From the "sometimes somebody else expresses my sentiments better than I can" files, the always interesting Paul Krugman, writing in Monday's New York Times, took a look at the role of Right-wing paranoia in today's Republican Party. Krugman noted that paranoia itself isn't particularly new, citing a piece by historian Richard Hostadter, who back in 1964 wrote that Americans on the extreme Right feel that,
"America has been largely taken away from them and their kind, though they are determined to try to repossess it and to prevent the final destructive act of subversion."
Krugman recalls that when Hofstadter wrote that statement, the Right wing had not yet won the favor of a major political party, but with the election of Ronald Reagan, Republicans found a winning formula in playing to the fears of angry Right-wingers.
Which brings me to a pet theory that I've given a lot of thought to lately. That is: the election of Ronald Reagan was actually the beginning of the end of Republican legitimacy. Electability, of course has been another matter altogether, but that's the point. I credit Reagan with replacing legitimate conservatism with jack-off conservatism; 100 percent feel-good, zero percent substance.

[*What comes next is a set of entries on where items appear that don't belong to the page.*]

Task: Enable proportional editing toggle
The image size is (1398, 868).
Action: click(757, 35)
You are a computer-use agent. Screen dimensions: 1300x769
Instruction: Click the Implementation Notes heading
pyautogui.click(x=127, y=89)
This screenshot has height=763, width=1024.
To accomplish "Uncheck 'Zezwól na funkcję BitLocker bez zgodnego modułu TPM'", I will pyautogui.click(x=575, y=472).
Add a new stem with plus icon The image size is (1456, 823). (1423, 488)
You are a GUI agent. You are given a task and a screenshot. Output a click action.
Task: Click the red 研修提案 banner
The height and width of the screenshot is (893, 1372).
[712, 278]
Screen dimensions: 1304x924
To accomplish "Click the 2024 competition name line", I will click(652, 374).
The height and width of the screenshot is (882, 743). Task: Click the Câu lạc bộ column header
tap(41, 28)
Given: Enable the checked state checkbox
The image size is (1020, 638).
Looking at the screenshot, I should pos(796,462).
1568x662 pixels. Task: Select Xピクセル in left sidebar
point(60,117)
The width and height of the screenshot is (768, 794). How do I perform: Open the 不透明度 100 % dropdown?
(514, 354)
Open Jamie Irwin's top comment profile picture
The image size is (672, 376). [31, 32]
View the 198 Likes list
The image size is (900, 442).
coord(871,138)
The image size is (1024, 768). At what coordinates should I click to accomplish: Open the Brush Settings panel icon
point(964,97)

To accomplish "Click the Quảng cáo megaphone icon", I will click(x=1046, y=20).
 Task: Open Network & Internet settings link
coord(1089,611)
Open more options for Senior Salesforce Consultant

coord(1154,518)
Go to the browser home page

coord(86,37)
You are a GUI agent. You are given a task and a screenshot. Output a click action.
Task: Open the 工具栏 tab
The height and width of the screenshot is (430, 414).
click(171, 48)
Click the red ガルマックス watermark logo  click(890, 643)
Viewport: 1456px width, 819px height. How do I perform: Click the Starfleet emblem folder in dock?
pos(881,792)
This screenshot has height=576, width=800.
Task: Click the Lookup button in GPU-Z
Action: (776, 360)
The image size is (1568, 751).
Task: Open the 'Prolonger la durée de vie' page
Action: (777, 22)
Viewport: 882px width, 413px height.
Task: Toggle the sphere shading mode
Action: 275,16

It was Reagan, after all, that taught us that deficits don't matter. Reagan cut-and-ran after a suicide truck bomb demolished US military barracks in Beirut (but he reasserted America's manhood on the tiny island of Grenada). To that end, Reagan himself wouldn't be able to win a nomination in today's Republican Party. And, of course, Reagan gave us possibly the most condescendingly elitist economic policy in recent American history in the form of his "trickle-down" theory. – This, of course, was the idea, taken to heart by virtually all Republicans and more than a few Democrats, that if we just let the richest Americans become as rich as mathematically possible, then when they spend money on themselves some of it might trickle down to the rest of us peons. Reagan's declaration that, "government is the problem," underscored an attitude that government regulations should never interfere with profits.
This toxic combination worked for a while, but it was really a house of cards. Sort of the way the first few drinks make you feel good, but if you don't stop you wind up face first in the toilet. Bush 41 and Clinton moderated these positions, but the Bush 43 Administration took them to a whole new level. Couple trickle-down economics with the "free" trade agreements between America and second and third world nations, and you have a giant vacuum sucking the wealth right out of America. That money is now trickling into communist China. Oh, the irony!
This brings us to the Teabagger movement. One the one hand, there sure is a lot to be pissed off about. On the other hand, these Teabaggers are virtually exclusively Republicans who are victims of the monster that they helped to build since 1980. In the names of "freedom" and "small government" they have effectively redistributed America's wealth right up and out of the country. For the life of me, I can't imagine why a conservative wouldn't look at the economic state of America today and pat himself on the back with smug satisfaction. Why shouldn't we bail out bank executives? If they get good and rich, their wealth should just trickle down to the rest of us, right?
Americans are reaping what the modern conservative movement has sown. The problem is that the attitudes that have deposited us in our current predicament have been very carefully and deliberately engrained into the American sub-consciousness to the point that for many it is a virtual religion. It is going to take some bold moves to rectify the situation. As much as I like President Obama, I don't think he can afford the political risks associated with directly challenging this deep-seated mentality, and I think he knows that.